** PROBLEM REQUIREMENTS **
What is needed here is an exact copy of every record below.

_ _ _ _ _ _ _

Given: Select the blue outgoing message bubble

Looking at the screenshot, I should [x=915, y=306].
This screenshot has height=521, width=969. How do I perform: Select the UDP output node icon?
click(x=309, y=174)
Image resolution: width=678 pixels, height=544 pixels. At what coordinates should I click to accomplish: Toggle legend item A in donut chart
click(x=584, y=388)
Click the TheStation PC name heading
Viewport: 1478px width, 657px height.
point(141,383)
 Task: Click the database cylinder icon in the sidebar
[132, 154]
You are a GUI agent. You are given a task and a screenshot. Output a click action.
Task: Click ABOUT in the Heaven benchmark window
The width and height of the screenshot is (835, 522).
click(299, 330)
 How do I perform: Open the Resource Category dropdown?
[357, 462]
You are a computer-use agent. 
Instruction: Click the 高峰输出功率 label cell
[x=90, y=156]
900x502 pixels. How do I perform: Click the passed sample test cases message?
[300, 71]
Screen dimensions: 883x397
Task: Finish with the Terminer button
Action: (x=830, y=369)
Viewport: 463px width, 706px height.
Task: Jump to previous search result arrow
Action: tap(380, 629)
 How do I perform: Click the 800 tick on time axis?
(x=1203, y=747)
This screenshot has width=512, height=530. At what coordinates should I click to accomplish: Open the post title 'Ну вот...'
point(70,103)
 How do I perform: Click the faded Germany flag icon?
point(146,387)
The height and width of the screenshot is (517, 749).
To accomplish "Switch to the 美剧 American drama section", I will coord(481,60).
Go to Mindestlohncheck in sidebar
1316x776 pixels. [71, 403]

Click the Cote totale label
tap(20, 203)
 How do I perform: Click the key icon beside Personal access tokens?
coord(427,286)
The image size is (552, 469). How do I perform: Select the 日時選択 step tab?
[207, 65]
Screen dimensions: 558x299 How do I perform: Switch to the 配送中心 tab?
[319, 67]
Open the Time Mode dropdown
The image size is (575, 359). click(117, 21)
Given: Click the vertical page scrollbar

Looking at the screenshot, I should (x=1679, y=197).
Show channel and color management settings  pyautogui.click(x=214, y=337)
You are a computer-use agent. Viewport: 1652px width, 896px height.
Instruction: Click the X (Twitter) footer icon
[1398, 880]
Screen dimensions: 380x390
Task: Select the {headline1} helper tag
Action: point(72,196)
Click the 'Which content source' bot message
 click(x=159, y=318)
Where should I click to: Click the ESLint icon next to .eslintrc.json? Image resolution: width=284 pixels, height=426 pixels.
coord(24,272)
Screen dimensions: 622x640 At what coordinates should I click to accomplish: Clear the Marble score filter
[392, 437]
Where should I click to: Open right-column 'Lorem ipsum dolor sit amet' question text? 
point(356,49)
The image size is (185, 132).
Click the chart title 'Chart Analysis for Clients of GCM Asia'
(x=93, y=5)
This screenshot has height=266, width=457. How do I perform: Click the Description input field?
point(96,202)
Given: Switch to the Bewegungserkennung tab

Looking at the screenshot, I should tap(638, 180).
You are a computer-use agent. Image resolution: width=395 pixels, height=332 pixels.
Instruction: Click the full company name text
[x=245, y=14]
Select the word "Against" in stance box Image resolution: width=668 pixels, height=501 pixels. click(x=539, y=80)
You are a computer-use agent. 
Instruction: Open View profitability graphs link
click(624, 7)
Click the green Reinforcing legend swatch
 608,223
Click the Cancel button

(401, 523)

_ _ _ _ _ _ _

** RESULT FOR THIS EXERCISE **
Given: Select the blue outgoing message bubble

Looking at the screenshot, I should [x=915, y=306].
This screenshot has height=521, width=969. How do I perform: Select the UDP output node icon?
click(x=309, y=174)
Image resolution: width=678 pixels, height=544 pixels. At what coordinates should I click to accomplish: Toggle legend item A in donut chart
click(x=584, y=388)
Click the TheStation PC name heading
Viewport: 1478px width, 657px height.
point(141,383)
 Task: Click the database cylinder icon in the sidebar
[132, 154]
You are a GUI agent. You are given a task and a screenshot. Output a click action.
Task: Click ABOUT in the Heaven benchmark window
The width and height of the screenshot is (835, 522).
click(299, 330)
 How do I perform: Open the Resource Category dropdown?
[357, 462]
You are a computer-use agent. 
Instruction: Click the 高峰输出功率 label cell
[x=90, y=156]
900x502 pixels. How do I perform: Click the passed sample test cases message?
[300, 71]
Screen dimensions: 883x397
Task: Finish with the Terminer button
Action: (x=830, y=369)
Viewport: 463px width, 706px height.
Task: Jump to previous search result arrow
Action: tap(380, 629)
 How do I perform: Click the 800 tick on time axis?
(x=1203, y=747)
This screenshot has width=512, height=530. At what coordinates should I click to accomplish: Open the post title 'Ну вот...'
point(70,103)
 How do I perform: Click the faded Germany flag icon?
point(146,387)
The height and width of the screenshot is (517, 749).
To accomplish "Switch to the 美剧 American drama section", I will coord(481,60).
Go to Mindestlohncheck in sidebar
1316x776 pixels. [71, 403]

Click the Cote totale label
tap(20, 203)
 How do I perform: Click the key icon beside Personal access tokens?
coord(427,286)
The image size is (552, 469). How do I perform: Select the 日時選択 step tab?
[207, 65]
Screen dimensions: 558x299 How do I perform: Switch to the 配送中心 tab?
[319, 67]
Open the Time Mode dropdown
The image size is (575, 359). click(117, 21)
Given: Click the vertical page scrollbar

Looking at the screenshot, I should (x=1679, y=197).
Show channel and color management settings  pyautogui.click(x=214, y=337)
You are a computer-use agent. Viewport: 1652px width, 896px height.
Instruction: Click the X (Twitter) footer icon
[1398, 880]
Screen dimensions: 380x390
Task: Select the {headline1} helper tag
Action: point(72,196)
Click the 'Which content source' bot message
 click(x=159, y=318)
Where should I click to: Click the ESLint icon next to .eslintrc.json? Image resolution: width=284 pixels, height=426 pixels.
coord(24,272)
Screen dimensions: 622x640 At what coordinates should I click to accomplish: Clear the Marble score filter
[392, 437]
Where should I click to: Open right-column 'Lorem ipsum dolor sit amet' question text? 
point(356,49)
The image size is (185, 132).
Click the chart title 'Chart Analysis for Clients of GCM Asia'
(x=93, y=5)
This screenshot has height=266, width=457. How do I perform: Click the Description input field?
point(96,202)
Given: Switch to the Bewegungserkennung tab

Looking at the screenshot, I should tap(638, 180).
You are a computer-use agent. Image resolution: width=395 pixels, height=332 pixels.
Instruction: Click the full company name text
[x=245, y=14]
Select the word "Against" in stance box Image resolution: width=668 pixels, height=501 pixels. click(x=539, y=80)
You are a computer-use agent. 
Instruction: Open View profitability graphs link
click(624, 7)
Click the green Reinforcing legend swatch
 608,223
Click the Cancel button

(401, 523)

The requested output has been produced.